Anthea, théâtre d’Antibes a présenté les mardi 12 et mercredi 13 décembre 2017, le très beau spectacle Tableau D’une Exécution, mis en scène par Claudia Stavisky.

Dans un noir total, une voix-off présente Galactia - en l’an 1571, dans la République de Venise – avant que l’éclairage de la scène découvre l’artiste peintre dans son atelier où pose un homme nu. Elle s’entraîne à des croquis pour un immense tableau sur « La Bataille de Lépante », dont le doge de Venise lui a fait la commande officielle.

« Tableau d’une exécution » est un texte fort sur la réalisation d’une oeuvre d’art.

Il pose la question de l’attitude de l’artiste face au pouvoir politique.

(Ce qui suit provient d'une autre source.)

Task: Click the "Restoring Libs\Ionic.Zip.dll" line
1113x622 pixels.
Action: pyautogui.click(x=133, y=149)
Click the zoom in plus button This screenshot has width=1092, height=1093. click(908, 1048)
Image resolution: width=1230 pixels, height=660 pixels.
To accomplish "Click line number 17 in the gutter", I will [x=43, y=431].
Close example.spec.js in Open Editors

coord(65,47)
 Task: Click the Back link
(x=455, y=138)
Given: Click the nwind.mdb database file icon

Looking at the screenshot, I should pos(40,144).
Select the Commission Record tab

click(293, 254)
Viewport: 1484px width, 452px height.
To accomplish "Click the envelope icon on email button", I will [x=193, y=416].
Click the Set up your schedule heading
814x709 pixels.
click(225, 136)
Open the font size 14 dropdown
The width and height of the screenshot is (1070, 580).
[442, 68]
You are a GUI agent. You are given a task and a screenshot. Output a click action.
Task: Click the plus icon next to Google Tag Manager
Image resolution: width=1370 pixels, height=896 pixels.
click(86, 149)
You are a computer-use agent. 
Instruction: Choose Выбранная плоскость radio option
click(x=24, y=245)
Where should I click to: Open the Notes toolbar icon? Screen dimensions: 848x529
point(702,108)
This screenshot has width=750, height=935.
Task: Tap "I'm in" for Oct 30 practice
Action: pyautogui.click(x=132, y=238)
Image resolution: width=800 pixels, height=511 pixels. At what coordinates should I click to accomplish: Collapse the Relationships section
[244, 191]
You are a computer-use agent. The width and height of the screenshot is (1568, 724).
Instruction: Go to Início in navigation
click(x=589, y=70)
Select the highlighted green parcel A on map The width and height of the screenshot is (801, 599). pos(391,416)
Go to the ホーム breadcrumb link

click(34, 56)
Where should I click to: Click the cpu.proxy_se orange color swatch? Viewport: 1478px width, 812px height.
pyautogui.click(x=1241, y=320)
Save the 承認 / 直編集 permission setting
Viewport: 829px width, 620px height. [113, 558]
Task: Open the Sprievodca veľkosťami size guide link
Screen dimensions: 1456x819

Le tableau de Galactia est rejeté d’abord comme une oeuvre trop audacieuse pour une femme, puis jugé comme un dénigrement de l’Etat de Venise, alors que sa glorification était attendue, la ville étant le vainqueur. On aurait voulu que pour célébrer la bataille, elle peigne la victoire de la bataille. L’artiste a peint un massacre, elle veut la vérité : la douleur et l’horreur des blessés et des morts. Aussi le doge la fait-elle emprisonner. Plutôt que « Tableau d’une exécution » ne s’agirait-il pas de « Exécution d’un tableau », car la peintre exécute son tableau avant sa livraison et les réactions hostiles à son oeuvre vont véritablement l’exécuter. Il est possible de jouer sur les deux sens du mot.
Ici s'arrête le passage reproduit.